Even though many inventors worked their entire lives on building trains, engines, infrastructure and technical support, the first man who managed to popularize trains in public fashion was Englishman George Stephenson. With his contributions, industry and general public finally accepted the trains as the transportation device of the future, enabling railways to spread first across England, Europe, North America, and then over the entire world.
George Stephenson was born on on June 9, 1781 in the Wylam, England as a son of poor and hardworking miner. From his young days he experienced life in the mining village, surrounded by simple wagonways, miners and farmers. He watched for years how horses pulled cart after cart of coal and iron along simple railways that were built in his area, and always imagined new ways to improve this. After the patent of James Watt’s steam engine lapsed, inventors jumped to the opportunity to see if they can adapt it to various industrial and public uses. While Richard Trevithick managed to build his first steam locomotive in 1804, lack of marketing and the will to continue innovating enabled other inventors to step in and try their luck. In early 1800s he started working in a mine that had one of the early examples of stationary steam machines built by James Watt. He introduced himself to its inner workings, but he lacked the funds and means to create anything on that technical scale.

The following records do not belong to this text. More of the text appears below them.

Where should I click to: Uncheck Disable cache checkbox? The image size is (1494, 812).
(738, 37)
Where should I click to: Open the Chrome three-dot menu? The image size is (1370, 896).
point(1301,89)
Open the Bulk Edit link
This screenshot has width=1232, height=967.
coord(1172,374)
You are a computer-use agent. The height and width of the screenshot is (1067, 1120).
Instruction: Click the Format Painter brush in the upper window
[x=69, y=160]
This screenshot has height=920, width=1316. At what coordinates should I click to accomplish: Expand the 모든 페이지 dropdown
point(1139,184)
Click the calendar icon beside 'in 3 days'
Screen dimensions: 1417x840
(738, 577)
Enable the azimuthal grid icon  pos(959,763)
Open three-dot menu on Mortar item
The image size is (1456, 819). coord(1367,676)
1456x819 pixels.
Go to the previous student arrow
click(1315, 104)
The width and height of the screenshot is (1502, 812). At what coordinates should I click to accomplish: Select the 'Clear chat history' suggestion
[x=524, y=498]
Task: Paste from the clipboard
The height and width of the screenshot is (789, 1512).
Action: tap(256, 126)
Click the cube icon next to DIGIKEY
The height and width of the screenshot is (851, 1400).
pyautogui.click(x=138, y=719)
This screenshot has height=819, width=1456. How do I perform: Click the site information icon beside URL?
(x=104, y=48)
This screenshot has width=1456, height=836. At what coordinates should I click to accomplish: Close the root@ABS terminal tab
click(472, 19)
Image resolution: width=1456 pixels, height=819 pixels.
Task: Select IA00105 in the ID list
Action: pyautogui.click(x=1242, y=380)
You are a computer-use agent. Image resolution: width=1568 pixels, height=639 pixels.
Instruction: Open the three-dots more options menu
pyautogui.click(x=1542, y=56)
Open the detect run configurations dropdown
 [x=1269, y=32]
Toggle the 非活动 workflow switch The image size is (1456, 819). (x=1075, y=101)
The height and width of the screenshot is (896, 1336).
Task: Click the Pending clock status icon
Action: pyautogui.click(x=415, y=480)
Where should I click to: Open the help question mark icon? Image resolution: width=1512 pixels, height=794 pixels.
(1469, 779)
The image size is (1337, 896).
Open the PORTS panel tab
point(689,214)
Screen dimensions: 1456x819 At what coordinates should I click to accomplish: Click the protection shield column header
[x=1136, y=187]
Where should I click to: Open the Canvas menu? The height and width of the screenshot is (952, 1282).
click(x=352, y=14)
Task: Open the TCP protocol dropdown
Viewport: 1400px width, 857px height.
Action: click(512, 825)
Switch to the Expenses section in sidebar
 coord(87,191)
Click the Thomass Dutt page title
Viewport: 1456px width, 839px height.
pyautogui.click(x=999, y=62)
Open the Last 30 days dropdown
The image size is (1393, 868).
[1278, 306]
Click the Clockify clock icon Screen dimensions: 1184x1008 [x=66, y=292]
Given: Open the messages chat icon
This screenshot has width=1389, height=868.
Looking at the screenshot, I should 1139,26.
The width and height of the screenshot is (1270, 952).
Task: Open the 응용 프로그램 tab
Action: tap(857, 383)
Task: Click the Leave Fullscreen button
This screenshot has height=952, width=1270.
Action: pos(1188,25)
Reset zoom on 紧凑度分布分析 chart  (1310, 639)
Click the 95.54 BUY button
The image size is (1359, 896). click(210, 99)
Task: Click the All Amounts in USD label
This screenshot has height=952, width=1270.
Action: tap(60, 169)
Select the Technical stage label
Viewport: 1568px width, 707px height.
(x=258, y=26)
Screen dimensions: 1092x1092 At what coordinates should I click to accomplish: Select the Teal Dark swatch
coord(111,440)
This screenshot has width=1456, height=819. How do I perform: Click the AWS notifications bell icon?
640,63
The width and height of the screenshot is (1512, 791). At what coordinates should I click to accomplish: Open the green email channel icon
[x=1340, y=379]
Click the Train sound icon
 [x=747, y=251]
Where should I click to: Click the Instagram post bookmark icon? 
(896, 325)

Work in mines and repair shops continued until 1813 when Stephenson heard that William Hedley and Timothy Hackworth begun constructing steam locomotive for the this local mine in Wylam. Not wanting to let this opportunity pass him, he immediately started building his own steam engine, slowly and carefully crafting each of its part by hand. 10 months later, locomotive named “Bucher” was tested by dragging 30 tons of materials on an uphill stretch of railroad that was four miles long. This successful presentation marked the first steam locomotive journey made on railroad that was specifically created for train use.
With this success under his belt, Stephenson focused himself on building more powerful and efficient steam locomotives, as well as taking part in designing first public railway between the cities of Stockton and Darlington (1825) and Liverpool-Manchester (1830). With positive impressions from both of those projects, Stephenson became popular engineer of railroad networks all over England, and designer of 16 types of steam engines.
One of the most famous parts of George Stephenson career happened during the end stages construction of Liverpool-Manchester railroad network. Seeing the designs of many inventors, directors of this project formed a competition to determine which locomotive was truly best, cheapest, reliable and easy to maintain, and able to perform in real life situation. Entries were limited by the locomotive weight of 6 tons, and had to be able to successfully finish the trip across 60 miles of newly built railroad track. By combining several state of the art inventions and good overall design, Stephenson “Rocket” won the competition and became one of the most famous train designs of that time, and the basis for creating countless team engine models in the following 150 years.